UN committee says Israel violated global child rights treaty in Gaza

Illustrative: Palestinian children wait with family members at Nasser hospital in Khan Younis in the southern Gaza Strip on June 24, 2024. (Bashar TALEB / AFP)
Illustrative: Palestinian children wait with family members at Nasser hospital in Khan Younis in the southern Gaza Strip on June 24, 2024. (Bashar TALEB / AFP)

A UN committee accuses Israel of severe breaches of a global treaty protecting children’s rights, saying its military actions in Gaza had a catastrophic impact on them and are among the worst violations in recent history.

Hamas-run health authorities say 41,000 people have been killed in Gaza since Israel launched its military campaign. These figures cannot be verified and do not differentiate between combatants and civilians. Israel says it has killed more than 17,000 terror operatives.

Israel launched the war in response to Hamas’s Oct. 7 assault on southern Israel in which terrorists killed 1,200 people and took 251 hostages.

Hamas figures claim that of those killed in Gaza, at least 11,355 are children, and thousands more are injured.

“The outrageous death of children is almost historically unique. This is an extremely dark place in history,” Bragi Gudbrandsson, vice chair of the Committee, tells reporters.

“I don’t think we have seen before a violation that is so massive as we’ve seen in Gaza. These are extremely grave violations that we do not often see,” he says.

Israel, which ratified the treaty in 1991, sent a large delegation to the UN hearings in Geneva on September 3-4.

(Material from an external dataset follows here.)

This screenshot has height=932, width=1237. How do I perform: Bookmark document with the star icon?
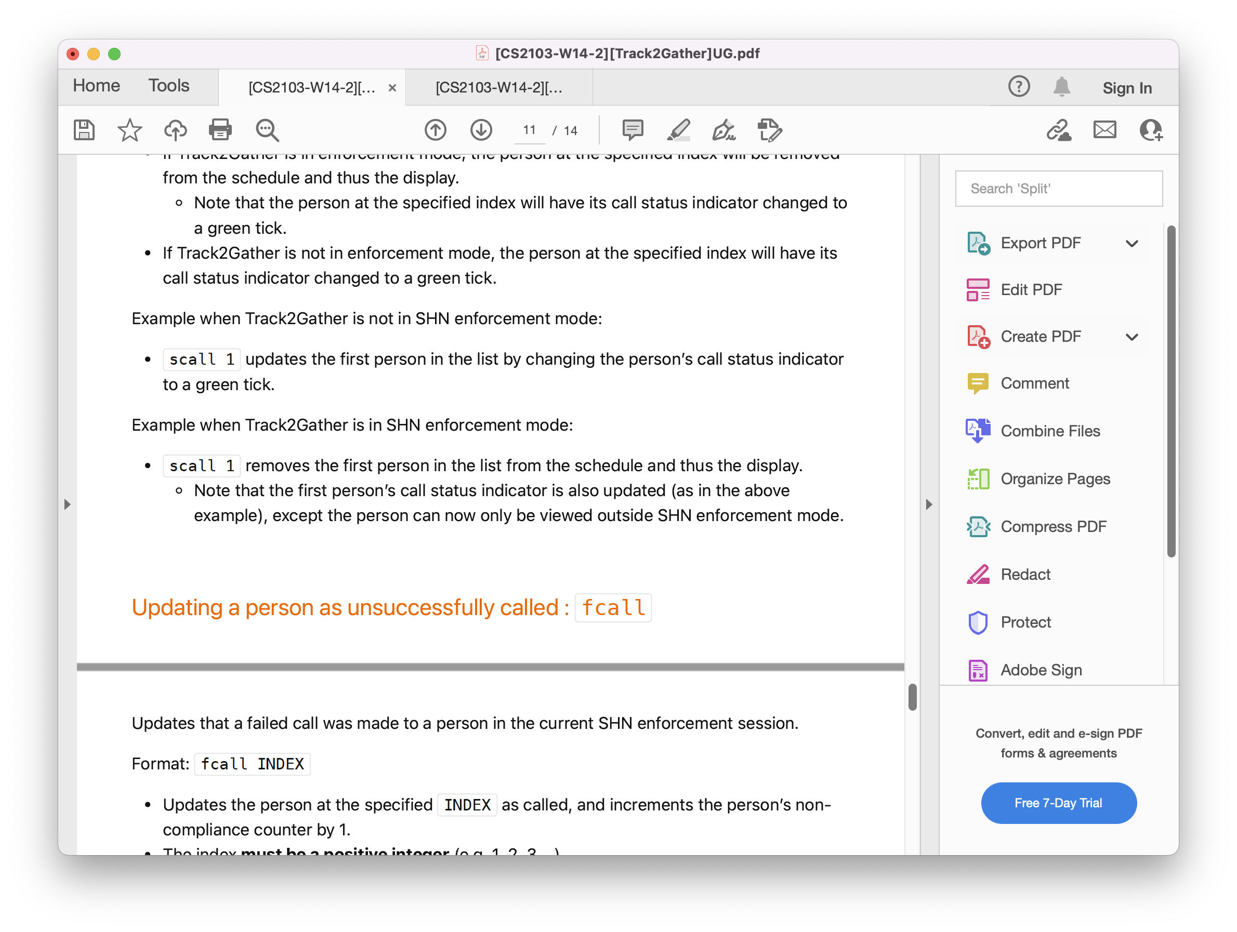(x=129, y=130)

They argued that the treaty did not apply in Gaza or the West Bank and said that Israel was committed to respecting international humanitarian law.

Israel says its military campaign in Gaza is aimed at eliminating the Palestinian enclave’s Hamas rulers and that it does not target civilians but that the terrorists are deeply embedded among them, operating in tunnels under residential area, and from within hospitals and schools.

The Committee praised Israel for attending but says it “deeply regrets the State party’s repeated denial of its legal obligations.”

The 18-member UN Committee monitors countries’ compliance with the 1989 Convention on the Rights of the Child — a widely adopted treaty that protects children from violence and other abuses.

In its conclusions, it called on Israel to provide urgent assistance to thousands of children maimed or injured by the war, provide support for orphans, and allow more medical evacuations from Gaza.